Durante tutto l’anno è meraviglioso passeggiare per Valencia, ma c’è un periodo in cui essa assume un aspetto particolare: è il giorno di San Giuseppe.
Alle prime luci dell’alba di sabato 19 marzo Valencia si sveglia con il frastuono di un petardo; poi i tamburi della banda e il canto dei giovani irrompono per le strade del centro. È la Despertà, il modo in cui viene svegliata la città spagnola il giorno più importante dell’anno, quando si festeggia San Giuseppe. La festa popolare si chiama Fallas e, in realtà, comincia qualche giorno prima, il 15 marzo, quando si aprono le celebrazioni con balli, canti, sfilate e processioni, con fuochi d’artificio e musica, che durano notte e giorno e che coinvolgono l’intera cittadinanza.
Tutti fanno festa fino al grande evento del 19 marzo con enormi fantocci bruciati nelle principali piazze della città. Durante l’anno pittori e artigiani locali si preparano alla festa costruendo i ninots, giganteschi pupazzi allegorici in legno, cartone, cera e stoffa, veri capolavori artistici che vengono fatti ardere in piazza in un immenso rogo seguito da musica e schiamazzi. Il gesto di bruciare ha una chiara e antica simbologia contadina: il fuoco esorcizza l’inverno, il male, il vecchio e invoca l’arrivo della primavera, del nuovo, della vita.

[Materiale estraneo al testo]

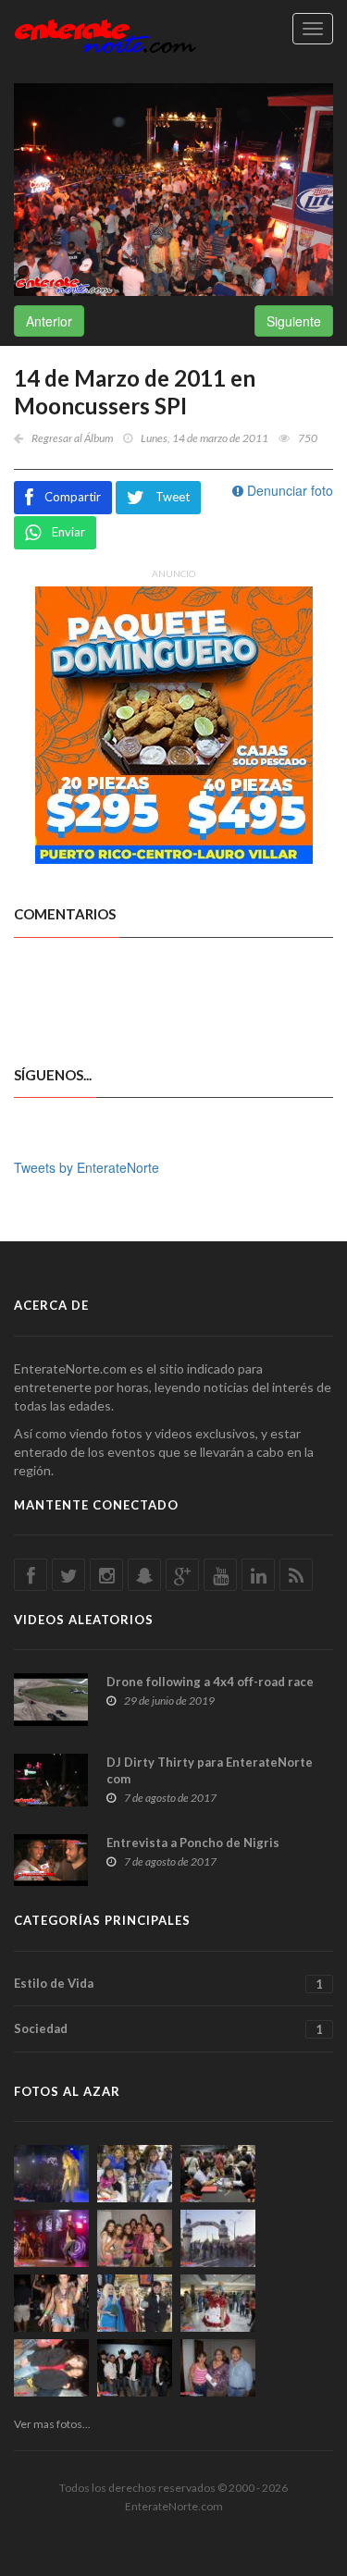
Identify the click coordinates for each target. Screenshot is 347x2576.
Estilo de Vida (168, 1983)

La festa dei roghi Fallas, dal latino facula, torcia, ricorda l’antica usanza dei falegnami della zona che celebravano il loro patrono, San Giuseppe, bruciando le strutture di legno.
Poi la tradizione si modificò e le semplici strutture furono addobbate con vecchi abiti e fatte bruciare in piazza come pupazzi, che ricordavano da vicino personaggi famosi da deridere e condannare. Oggi i ninots rappresentano personalità della politica, della cultura e dello spettacolo, volti più o meno noti della città, ridicolizzati con toni esagerati e caricaturali. Troneggiano ovunque come statue monumentali, alte dai 15 ai 25 metri: ogni piazza cittadina, dal centro alla periferia, ne ospita almeno due, una grande e una più piccola per i bambini, che vengono montate su alti piedistalli il giorno 15, la mattina della Plantà. Ogni quartiere è rappresentato dai propri comitati che coordinano l’opera degli artisti e della banda musicale, organizzano lotterie, concorsi gastronomici e raccolgono soldi.
Nel frattempo uomini e donne dei diversi rioni, falleros e falleras, partecipano alla festa indossando costosi vestiti tradizionali (ricchi di perle, pettini dorati, ventagli di seta, corsetti, mantiglie e scarpe in tessuto) e offrendo i fiori alla patrona della città, la Virgen de los Desamparados. Ogni giorno, alle due del pomeriggio, nella piazza del Municipio si assiste alla Mascletà, un vero bombardamento di fuochi pirotecnici e di petardi colorati, mentre la giornata del 18 marzo termina con il grande spettacolo pirotecnico, la nit del foc, quando un numero impressionante di fuochi d’artificio e di bengala scoppia nel cielo della città e la illumina a giorno.
Il giorno 19 la festa è al suo apice e la città esplode in un crescendo di canti, musiche e rumori, mentre una giuria premia il fantoccio più bello e fantasioso, l’indultat, che, risparmiato dalle fiamme, verrà portato nello storico museo de Las Fallas della città. È impossibile sfuggire all’atmosfera coinvolgente della festa, che termina con l’accensione dei roghi, la Cremà: il lavoro di un anno intero brucia in pochi minuti e la città, stracolma di valenziani, visitatori e curiosi, viene investita da una pioggia di colori, di fuoco e di polvere. Ovunque, l’odore di fumo si mescola al profumo di cioccolato e dei buñuelos, i dolci fritti, tipici delle feste.